[Information shown]

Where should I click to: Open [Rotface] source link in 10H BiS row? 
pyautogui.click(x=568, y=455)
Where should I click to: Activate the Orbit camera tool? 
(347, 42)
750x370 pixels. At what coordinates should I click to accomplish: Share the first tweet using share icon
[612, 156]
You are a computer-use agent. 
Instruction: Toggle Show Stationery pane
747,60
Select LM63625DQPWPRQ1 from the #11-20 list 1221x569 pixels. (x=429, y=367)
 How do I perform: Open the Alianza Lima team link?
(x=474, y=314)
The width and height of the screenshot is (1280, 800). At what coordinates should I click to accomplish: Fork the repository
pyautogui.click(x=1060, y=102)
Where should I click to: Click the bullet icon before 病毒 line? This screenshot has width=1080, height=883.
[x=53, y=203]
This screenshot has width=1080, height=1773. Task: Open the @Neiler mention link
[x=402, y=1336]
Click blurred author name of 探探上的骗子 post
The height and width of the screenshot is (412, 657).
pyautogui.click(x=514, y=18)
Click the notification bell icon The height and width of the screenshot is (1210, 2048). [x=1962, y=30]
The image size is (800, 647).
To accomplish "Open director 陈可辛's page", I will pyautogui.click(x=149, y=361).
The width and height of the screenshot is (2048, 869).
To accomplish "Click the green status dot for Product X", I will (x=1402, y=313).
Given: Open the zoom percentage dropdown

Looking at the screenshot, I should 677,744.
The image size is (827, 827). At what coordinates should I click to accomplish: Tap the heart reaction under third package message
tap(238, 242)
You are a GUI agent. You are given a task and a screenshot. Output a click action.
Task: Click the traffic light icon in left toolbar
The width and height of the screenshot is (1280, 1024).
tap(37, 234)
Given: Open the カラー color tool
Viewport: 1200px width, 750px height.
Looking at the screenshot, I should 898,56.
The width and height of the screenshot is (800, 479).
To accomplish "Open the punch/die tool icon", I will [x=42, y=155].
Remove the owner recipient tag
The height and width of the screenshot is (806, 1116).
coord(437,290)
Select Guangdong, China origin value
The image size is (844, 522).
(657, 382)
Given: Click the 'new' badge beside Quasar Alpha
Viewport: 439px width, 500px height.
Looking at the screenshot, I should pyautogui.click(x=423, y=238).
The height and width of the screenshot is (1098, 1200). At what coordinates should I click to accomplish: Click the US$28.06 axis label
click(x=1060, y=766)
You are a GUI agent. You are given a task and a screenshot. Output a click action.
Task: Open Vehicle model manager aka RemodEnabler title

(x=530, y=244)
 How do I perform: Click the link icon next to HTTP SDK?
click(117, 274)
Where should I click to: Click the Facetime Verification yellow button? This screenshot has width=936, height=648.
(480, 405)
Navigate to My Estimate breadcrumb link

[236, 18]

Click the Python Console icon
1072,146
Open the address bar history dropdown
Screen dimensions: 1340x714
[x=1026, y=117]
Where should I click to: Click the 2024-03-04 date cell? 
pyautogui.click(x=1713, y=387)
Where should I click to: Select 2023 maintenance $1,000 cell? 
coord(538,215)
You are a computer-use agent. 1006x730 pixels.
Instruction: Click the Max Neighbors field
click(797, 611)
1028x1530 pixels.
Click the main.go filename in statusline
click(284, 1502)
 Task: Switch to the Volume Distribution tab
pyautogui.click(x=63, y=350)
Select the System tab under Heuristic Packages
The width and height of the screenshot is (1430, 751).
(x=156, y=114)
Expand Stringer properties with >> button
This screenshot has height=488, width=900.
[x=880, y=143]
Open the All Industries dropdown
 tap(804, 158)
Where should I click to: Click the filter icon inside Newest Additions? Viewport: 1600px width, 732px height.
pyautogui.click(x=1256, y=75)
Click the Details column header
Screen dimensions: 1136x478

[/Information shown]

Brief: Transcribe all of the data exactly, leaving no line out.

Result for this task:
Where should I click to: Open [Rotface] source link in 10H BiS row? 
pyautogui.click(x=568, y=455)
Where should I click to: Activate the Orbit camera tool? 
(347, 42)
750x370 pixels. At what coordinates should I click to accomplish: Share the first tweet using share icon
[612, 156]
You are a computer-use agent. 
Instruction: Toggle Show Stationery pane
747,60
Select LM63625DQPWPRQ1 from the #11-20 list 1221x569 pixels. (x=429, y=367)
 How do I perform: Open the Alianza Lima team link?
(x=474, y=314)
The width and height of the screenshot is (1280, 800). At what coordinates should I click to accomplish: Fork the repository
pyautogui.click(x=1060, y=102)
Where should I click to: Click the bullet icon before 病毒 line? This screenshot has width=1080, height=883.
[x=53, y=203]
This screenshot has width=1080, height=1773. Task: Open the @Neiler mention link
[x=402, y=1336]
Click blurred author name of 探探上的骗子 post
The height and width of the screenshot is (412, 657).
pyautogui.click(x=514, y=18)
Click the notification bell icon The height and width of the screenshot is (1210, 2048). [x=1962, y=30]
The image size is (800, 647).
To accomplish "Open director 陈可辛's page", I will pyautogui.click(x=149, y=361).
The width and height of the screenshot is (2048, 869).
To accomplish "Click the green status dot for Product X", I will (x=1402, y=313).
Given: Open the zoom percentage dropdown

Looking at the screenshot, I should 677,744.
The image size is (827, 827). At what coordinates should I click to accomplish: Tap the heart reaction under third package message
tap(238, 242)
You are a GUI agent. You are given a task and a screenshot. Output a click action.
Task: Click the traffic light icon in left toolbar
The width and height of the screenshot is (1280, 1024).
tap(37, 234)
Given: Open the カラー color tool
Viewport: 1200px width, 750px height.
Looking at the screenshot, I should 898,56.
The width and height of the screenshot is (800, 479).
To accomplish "Open the punch/die tool icon", I will [x=42, y=155].
Remove the owner recipient tag
The height and width of the screenshot is (806, 1116).
coord(437,290)
Select Guangdong, China origin value
The image size is (844, 522).
(657, 382)
Given: Click the 'new' badge beside Quasar Alpha
Viewport: 439px width, 500px height.
Looking at the screenshot, I should pyautogui.click(x=423, y=238).
The height and width of the screenshot is (1098, 1200). At what coordinates should I click to accomplish: Click the US$28.06 axis label
click(x=1060, y=766)
You are a GUI agent. You are given a task and a screenshot. Output a click action.
Task: Open Vehicle model manager aka RemodEnabler title

(x=530, y=244)
 How do I perform: Click the link icon next to HTTP SDK?
click(117, 274)
Where should I click to: Click the Facetime Verification yellow button? This screenshot has width=936, height=648.
(480, 405)
Navigate to My Estimate breadcrumb link

[236, 18]

Click the Python Console icon
1072,146
Open the address bar history dropdown
Screen dimensions: 1340x714
[x=1026, y=117]
Where should I click to: Click the 2024-03-04 date cell? 
pyautogui.click(x=1713, y=387)
Where should I click to: Select 2023 maintenance $1,000 cell? 
coord(538,215)
You are a computer-use agent. 1006x730 pixels.
Instruction: Click the Max Neighbors field
click(797, 611)
1028x1530 pixels.
Click the main.go filename in statusline
click(284, 1502)
 Task: Switch to the Volume Distribution tab
pyautogui.click(x=63, y=350)
Select the System tab under Heuristic Packages
The width and height of the screenshot is (1430, 751).
(x=156, y=114)
Expand Stringer properties with >> button
This screenshot has height=488, width=900.
[x=880, y=143]
Open the All Industries dropdown
 tap(804, 158)
Where should I click to: Click the filter icon inside Newest Additions? Viewport: 1600px width, 732px height.
pyautogui.click(x=1256, y=75)
Click the Details column header
Screen dimensions: 1136x478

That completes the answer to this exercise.